___ LISTED ENTRIES

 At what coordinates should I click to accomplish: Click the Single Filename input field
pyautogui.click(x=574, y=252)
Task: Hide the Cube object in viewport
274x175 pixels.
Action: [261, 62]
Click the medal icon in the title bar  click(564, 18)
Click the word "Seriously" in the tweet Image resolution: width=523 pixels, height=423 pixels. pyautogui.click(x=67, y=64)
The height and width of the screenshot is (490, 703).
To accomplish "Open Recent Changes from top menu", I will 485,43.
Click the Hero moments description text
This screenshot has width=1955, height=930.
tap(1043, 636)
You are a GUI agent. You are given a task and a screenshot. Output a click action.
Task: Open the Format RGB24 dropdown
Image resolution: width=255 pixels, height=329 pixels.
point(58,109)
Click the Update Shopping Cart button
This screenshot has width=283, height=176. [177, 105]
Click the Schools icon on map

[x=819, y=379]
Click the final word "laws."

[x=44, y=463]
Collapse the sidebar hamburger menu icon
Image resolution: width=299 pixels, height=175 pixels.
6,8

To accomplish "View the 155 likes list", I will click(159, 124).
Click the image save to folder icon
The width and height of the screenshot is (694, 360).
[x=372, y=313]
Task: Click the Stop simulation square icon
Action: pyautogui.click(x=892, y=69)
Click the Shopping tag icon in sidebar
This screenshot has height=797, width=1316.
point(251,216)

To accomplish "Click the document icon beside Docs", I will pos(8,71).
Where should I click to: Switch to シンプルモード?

______

Where the word "menu" occurs in a line of the records, copy that line.

RESPONSE:
To accomplish "Open Recent Changes from top menu", I will 485,43.
Collapse the sidebar hamburger menu icon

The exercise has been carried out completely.